Bored yet? Because I can’t stop.

I went through high school and college and the years after dating all different types of people. I think if you lined them up in a row there would not be one single physical characteristic that they all shared. Most were white. Not all. Some were short and hairy, some were weird, some pretty, sweet, athletic. I would say that maybe most of the men I dated had a small current of anger fueling them, but that is the case for most funny people. I dated a lot of really funny people. And some medium funny. The best-looking ones were medium funny at best—it’s tough to be both. In Chicago I dated a “male model” for a hot minute. It was the first time I had dated someone that “handsome” but the truth was he was in my improv class and not that funny, so I felt weirdly superior.

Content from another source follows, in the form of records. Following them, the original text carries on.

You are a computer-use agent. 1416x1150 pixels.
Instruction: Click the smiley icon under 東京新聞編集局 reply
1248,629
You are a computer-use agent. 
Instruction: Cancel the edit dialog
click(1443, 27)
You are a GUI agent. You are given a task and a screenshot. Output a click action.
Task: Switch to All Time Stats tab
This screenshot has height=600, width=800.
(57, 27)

I made the mistake of snooping and reading the model’s journal. We finished having medium-to-boring sex and I rifled through his things while he took a shower. I am pretty good at snooping around. It started in my own house, where I would go through every drawer and every pocket in my parents’ room. Luckily, I didn’t find much at home except for some well-worn copies of
Playboy
that seem positively charming compared to the up-close butt fisting that pops up on my computer these days when I am trying to order salad tongs from Target. I honed my snooping skills when I babysat. It was then that I saw my first diaphragm, laxatives, and stacks of cash in an underwear drawer. I have basically ransacked every house I have been allowed into. My snooping tendencies have now abated somewhat, but I still have to fight the urge to immediately go through people’s shit. I am not proud of this and I realize that by admitting this I am limiting future opportunities to be a houseguest.

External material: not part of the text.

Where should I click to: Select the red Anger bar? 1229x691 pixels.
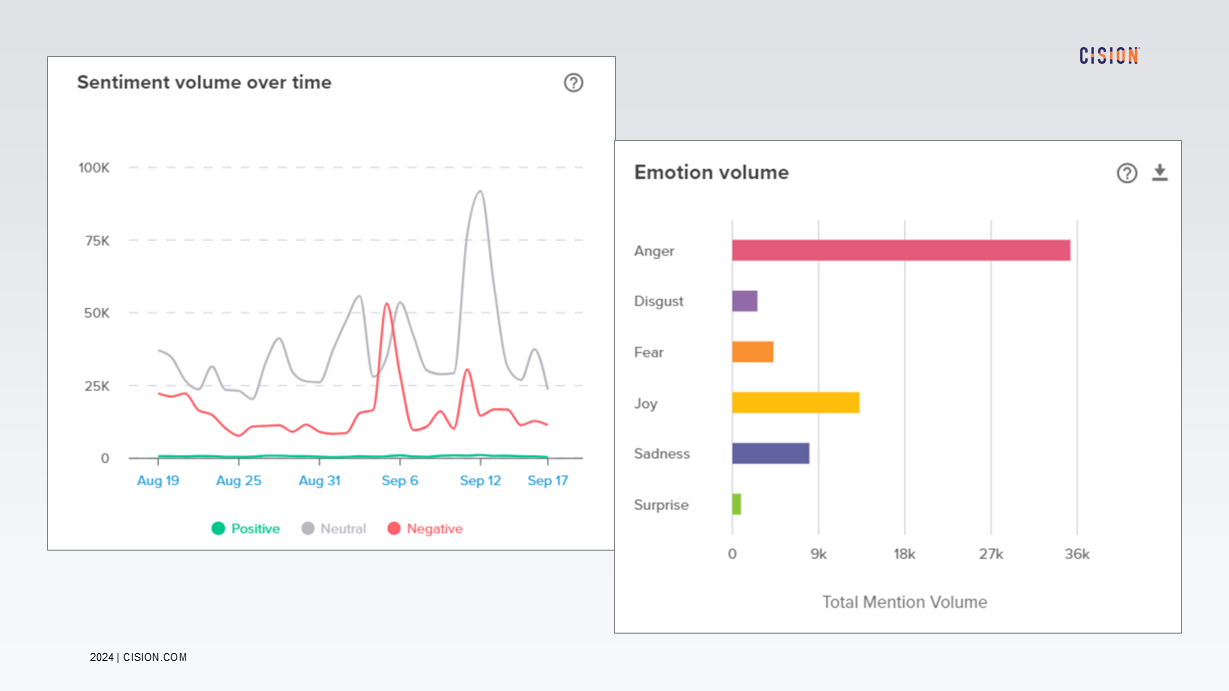tap(900, 249)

Anyway, the bad part about snooping is you can find stuff you don’t want to find. Snooping in e-mails, texts, or journals is a disaster. No one says good things about people in diaries. You tell people the good things. Diaries are for the bad things! I found an entry from model man that basically said he was kind of proud of himself for dating someone like me. He thought I was “funny but not that pretty, which was kind of like cool, you know?” He, like, wasn’t “into me but like was totally down for the journey.” Like, cool, man. I remember thinking, “HA HA! I know that already, dummy. We just had boring sex and I win because I tricked you with my personality! I don’t even like you!”

Then I went home and cried and took way too long to break up with him.